Two-Dimensional Position Tracking Using Gradient Magnetic Fields

In this work, a two-dimensional (2D) position-detection device using a single axis magnetic sensor combined with orthogonal gradient coils was designed and fabricated. The sensors used were an induction coil and a GMR spin-valve sensor GF807 from Sensitec Inc. The field profiles generated by the two orthogonal gradient coils were analyzed numerically to achieve the maximum linear range, which corresponded to the detection area of the tracking system. The two coils were driven by 1-kHz sine wave currents with a 90 degrees phase difference to generate the fields with uniform gradients along the x- and y-axis in the plane of the tracking stage. The gradient fields were detected by a single-axis sensor incorporated with a digital dual-phase lock-in detector to retrieve the position information. A linearity correction algorithm was used to improve the location accuracy and to extend the linear range for position sensing.

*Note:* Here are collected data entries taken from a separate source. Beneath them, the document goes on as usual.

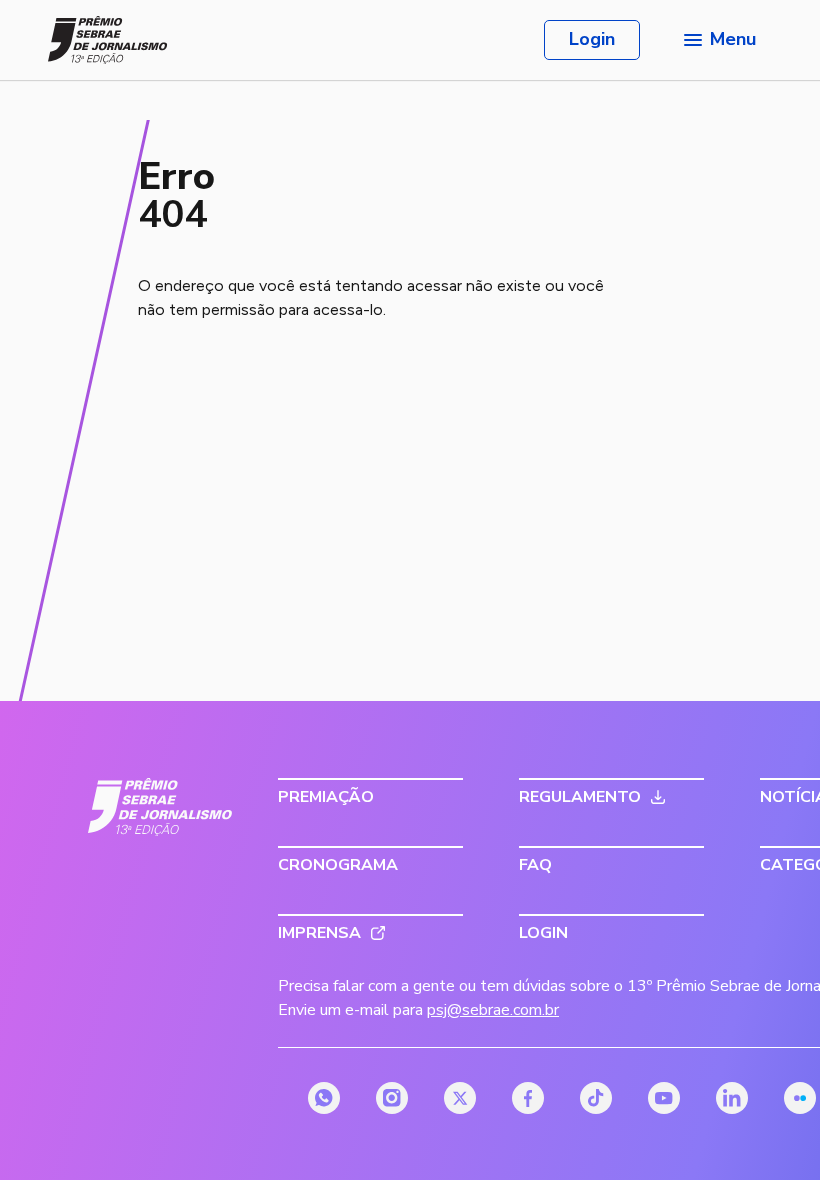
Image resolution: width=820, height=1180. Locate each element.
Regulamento (580, 797)
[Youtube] (664, 1098)
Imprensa (319, 933)
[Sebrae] (160, 807)
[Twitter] (460, 1098)
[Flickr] (800, 1098)
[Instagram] (392, 1098)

The mean positioning error was found to be 0.417 mm, corresponding to the relative error of 0.21% in the working range of 200 mm x 200 mm, indicating that the proposed tracking system is promising for applications requiring accurate control of the two-dimensional position.

Automated summary

A two-dimensional position-detection device using a single axis magnetic sensor and orthogonal gradient coils was designed and fabricated. Numerical analysis and a linearity correction algorithm were used to achieve high position detection accuracy in a working range of 200 mm x 200 mm.